L’infortune de la famille al-Dajani est l’un des symboles de la bataille pour la pierre que se livrent Palestiniens et Israéliens à Jérusalem.

Les trois bâtiments figurant dans la vente controversée sont situés à Jérusalem-Est, occupée et annexée par Israël depuis 1967 en « violation flagrante du droit international » selon l’ONU, où Ateret Cohanim rachète des maisons dans les quartiers palestiniens depuis des années en se servant souvent de sociétés écran.

Quelque 320.000 Palestiniens tentent de demeurer dans la partie orientale de Jérusalem, dont ils espèrent faire la capitale de l’Etat auquel ils aspirent.

Israël a de son côté proclamé Jérusalem sa capitale « éternelle et indivisible » en 1980. De quelques centaines en 1967, les colons israéliens sont désormais 210.000 à Jérusalem-Est.

Dès 2004, la vente des hôtels Impérial et Petra avait engendré la colère des Palestiniens et entraîné la destitution du patriarche Irénéos Ier l’année suivante.

Si elle aboutissait, Ateret Cohanim deviendrait propriétaire de la majorité des bâtiments vers la porte de Jaffa, l’une des entrées principales de la Vieille ville à proximité des lieux saints des trois grandes religions monothéistes.

– Cadeau de Noël –

La décision de la justice israélienne est surtout un cadeau bienvenu pour le patriarche Theophilos III, estime Alif Sabbagh, chercheur spécialisé dans les investissements de l’Eglise grecque-orthodoxe, principale communauté chrétienne en Terre sainte avec quelque 90.000 fidèles en Israël et dans les Territoires palestiniens.

« Cela va lui permettre de se présenter en vainqueur à la veille des célébrations de Noël », dit-il.

Car malgré son action en justice contre Ateret Cohanim, le Patriarcat grec-orthodoxe a souvent été accusé par les Palestiniens de vendre ou louer ses biens fonciers à Israël.

A quelques mètres de l’hôtel Impérial, le Pétra est loin d’afficher complet, malgré sa vue sur le Dôme du Rocher et le Saint-Sépulcre. Ses escaliers sont rongés par l’humidité, ses murs s’effritent, et seules vingt chambres sur quarante sont louées, les autres étant trop délabrées.
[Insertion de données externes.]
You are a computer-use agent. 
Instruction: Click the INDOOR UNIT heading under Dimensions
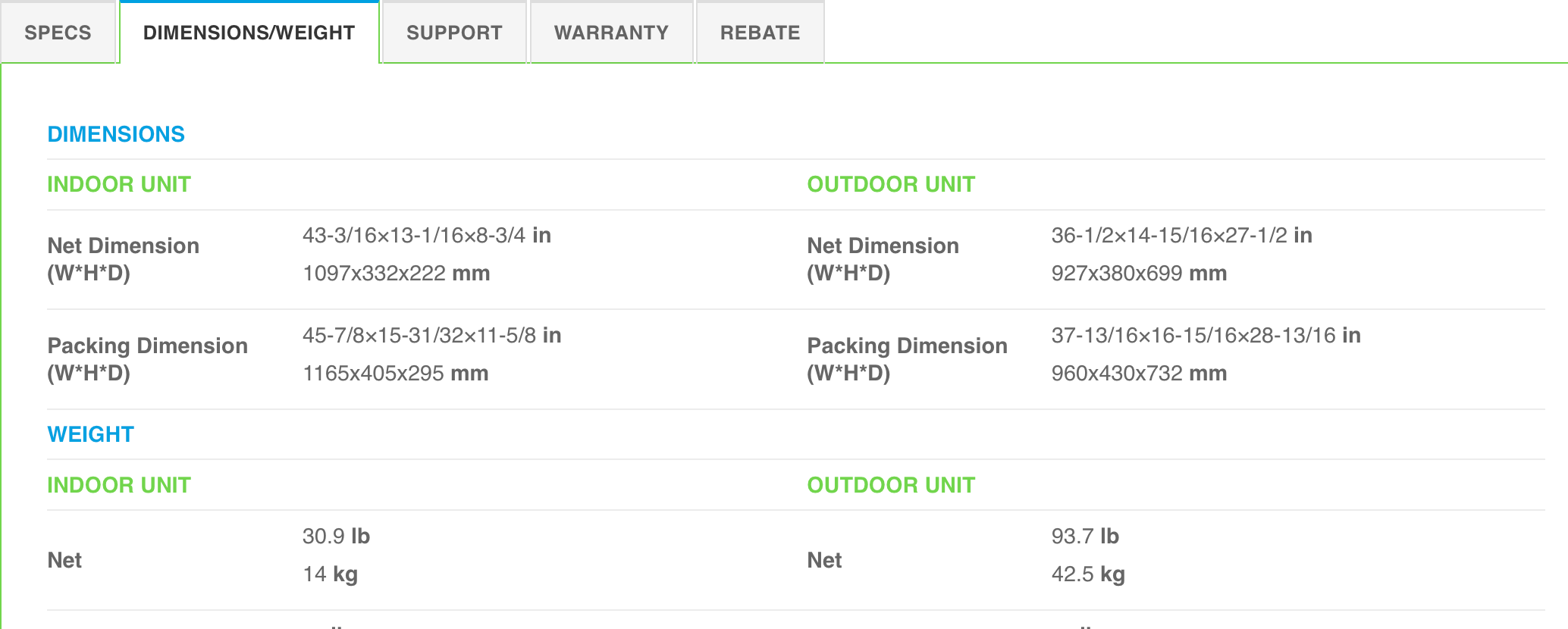click(119, 184)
« Une décision de justice nous interdit d’entreprendre toute rénovation », explique l’un des représentants de l’hôtel, qui préfère rester anonyme. Il estime que l’administration du Pétra a perdu des millions de shekels à cause de la bataille judiciaire.

« Depuis 2004, nous attendons et on nous promet des choses. Je veux une décision claire, écrite noire sur blanc dans un document officiel ». Avec le gel des évictions, les Palestiniens « ont gagné une bataille, mais pas la guerre », dit-il.